Instructions to follow: Only lines holding the word "không" should be copied from the material.

***** Task inputs *****

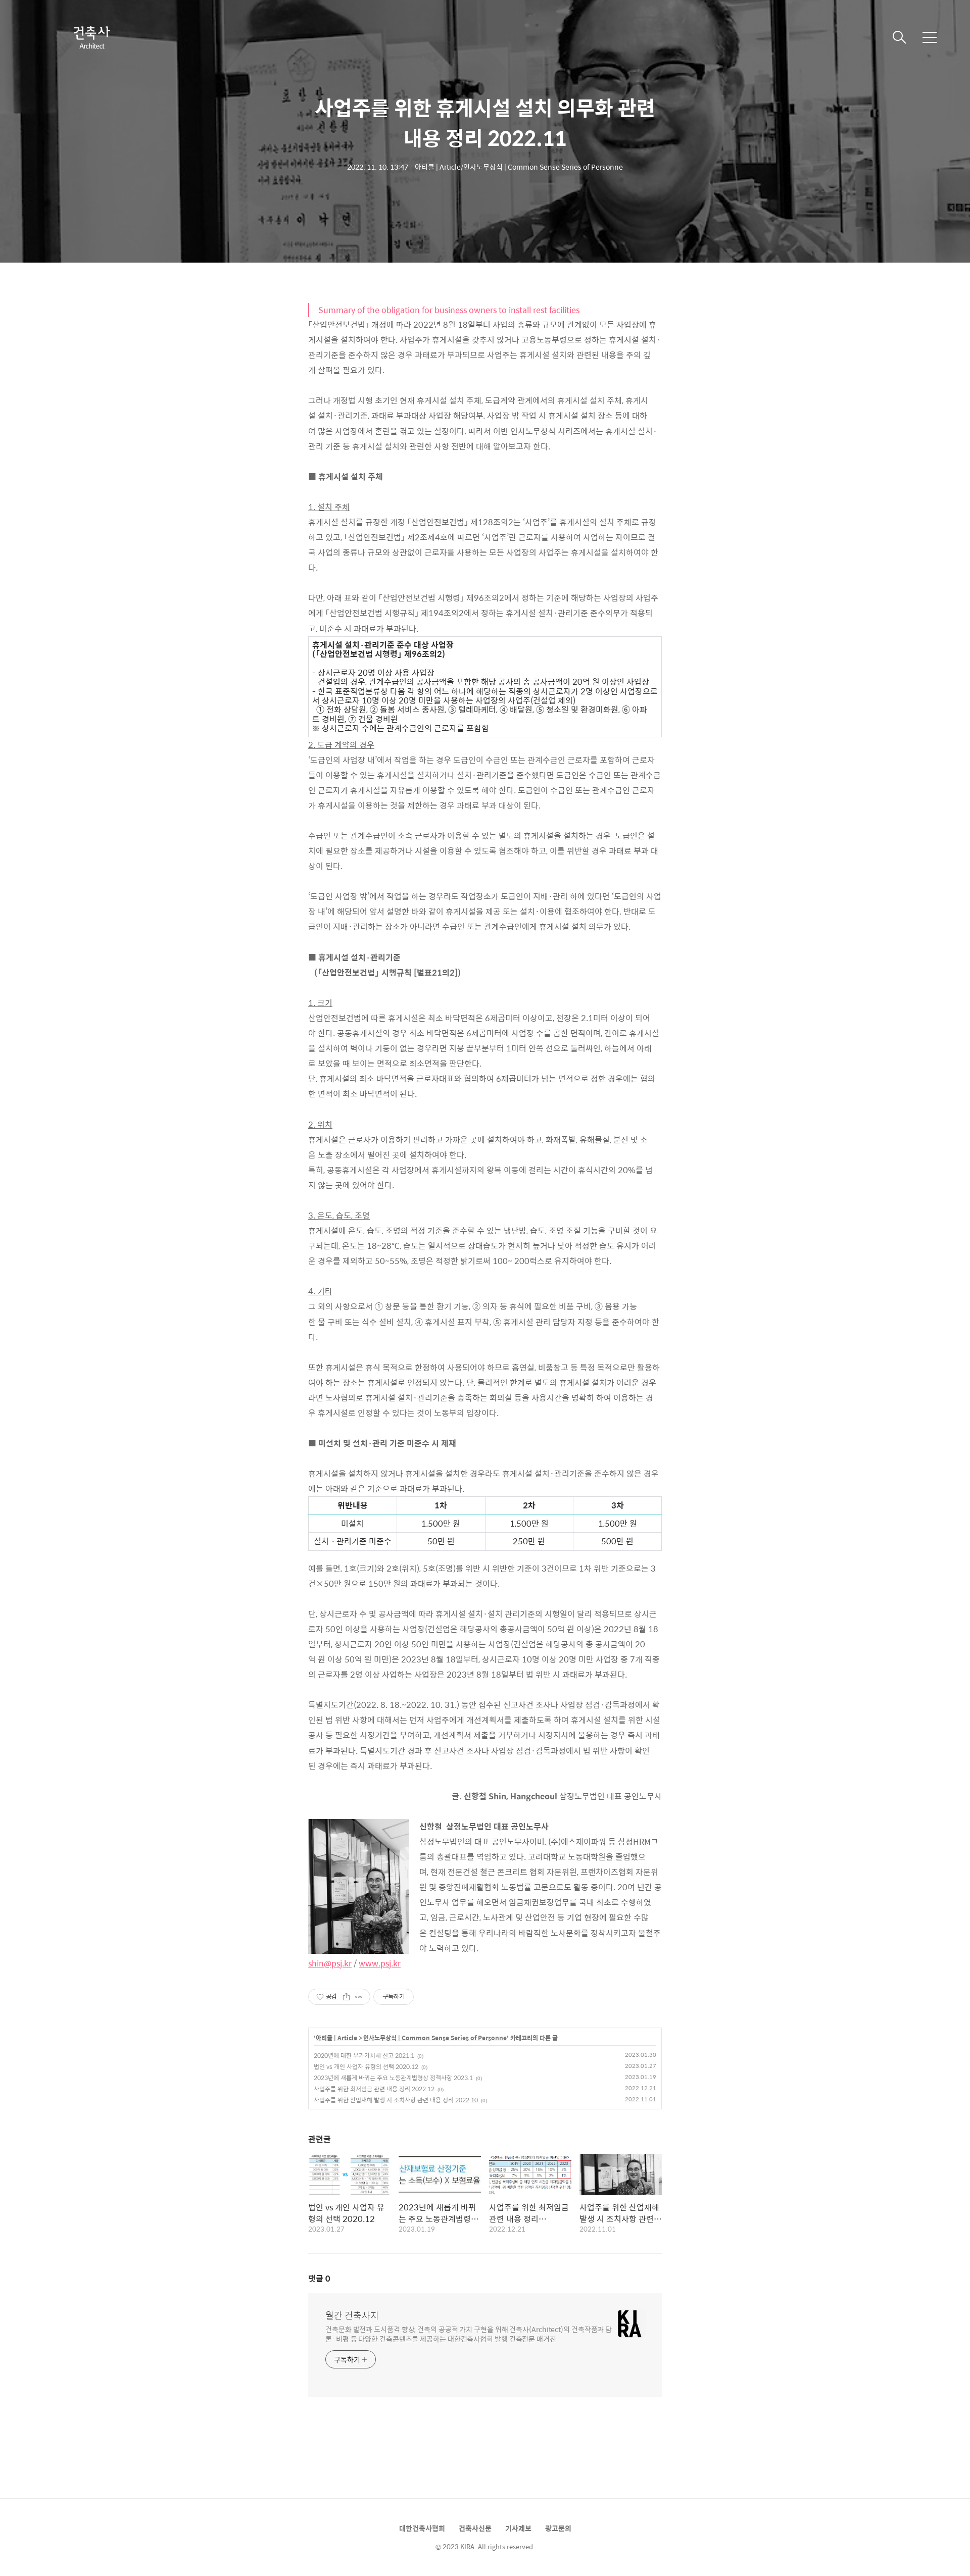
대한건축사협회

*****
***** Task inputs *****

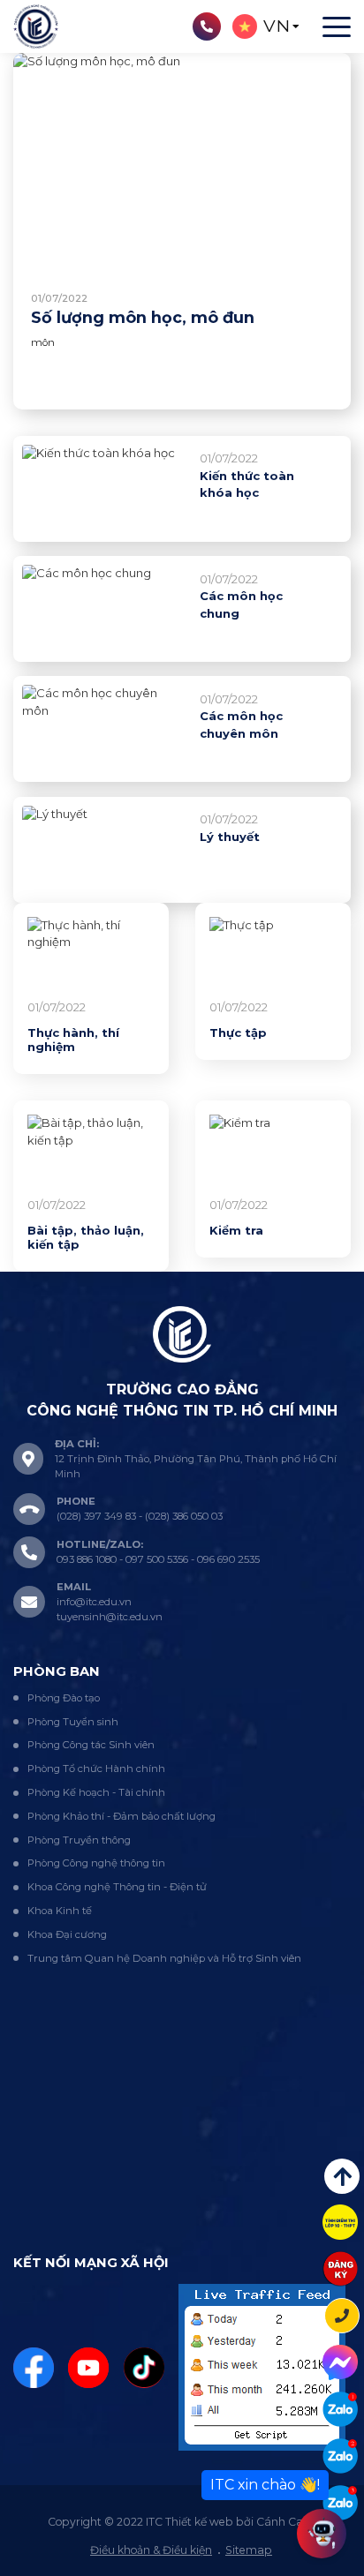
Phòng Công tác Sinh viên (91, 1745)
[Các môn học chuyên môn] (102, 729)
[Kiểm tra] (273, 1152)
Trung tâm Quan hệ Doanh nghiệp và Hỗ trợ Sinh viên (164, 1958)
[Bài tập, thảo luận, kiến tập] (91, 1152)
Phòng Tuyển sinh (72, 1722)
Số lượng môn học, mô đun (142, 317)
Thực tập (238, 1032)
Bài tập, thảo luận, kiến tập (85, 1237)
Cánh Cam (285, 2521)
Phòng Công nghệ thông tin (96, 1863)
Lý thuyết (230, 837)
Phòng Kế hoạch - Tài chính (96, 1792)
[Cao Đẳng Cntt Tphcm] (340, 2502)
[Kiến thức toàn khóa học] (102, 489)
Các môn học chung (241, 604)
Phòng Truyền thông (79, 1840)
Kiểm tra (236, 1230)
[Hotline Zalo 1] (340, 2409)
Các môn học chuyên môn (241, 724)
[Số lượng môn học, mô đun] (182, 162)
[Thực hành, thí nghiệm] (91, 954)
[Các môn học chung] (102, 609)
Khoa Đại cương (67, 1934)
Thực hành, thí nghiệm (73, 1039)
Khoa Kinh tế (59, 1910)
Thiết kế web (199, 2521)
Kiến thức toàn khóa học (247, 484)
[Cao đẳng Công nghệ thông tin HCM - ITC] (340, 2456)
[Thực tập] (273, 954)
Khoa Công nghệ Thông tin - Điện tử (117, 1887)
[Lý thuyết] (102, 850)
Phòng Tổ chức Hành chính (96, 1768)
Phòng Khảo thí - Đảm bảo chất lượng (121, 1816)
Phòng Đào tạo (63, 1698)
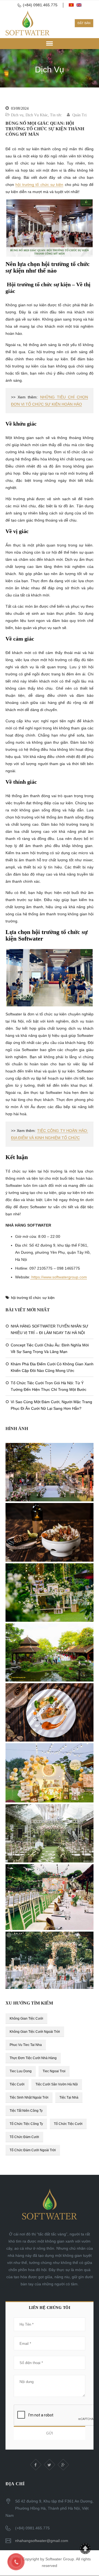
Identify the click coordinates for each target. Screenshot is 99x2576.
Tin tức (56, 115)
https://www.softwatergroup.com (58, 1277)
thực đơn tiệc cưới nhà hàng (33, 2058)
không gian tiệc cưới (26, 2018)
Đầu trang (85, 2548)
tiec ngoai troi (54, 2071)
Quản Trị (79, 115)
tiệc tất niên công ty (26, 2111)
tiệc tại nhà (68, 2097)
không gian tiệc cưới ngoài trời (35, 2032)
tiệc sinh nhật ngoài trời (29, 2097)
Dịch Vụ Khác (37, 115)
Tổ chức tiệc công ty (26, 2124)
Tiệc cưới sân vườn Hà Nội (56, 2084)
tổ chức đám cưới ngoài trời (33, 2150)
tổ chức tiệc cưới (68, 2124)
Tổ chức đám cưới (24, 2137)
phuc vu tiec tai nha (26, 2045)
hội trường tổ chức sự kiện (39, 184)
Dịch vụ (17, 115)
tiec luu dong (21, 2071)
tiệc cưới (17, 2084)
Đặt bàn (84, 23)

*****

Solution for this exercise:
không gian tiệc cưới (26, 2018)
không gian tiệc cưới ngoài trời (35, 2032)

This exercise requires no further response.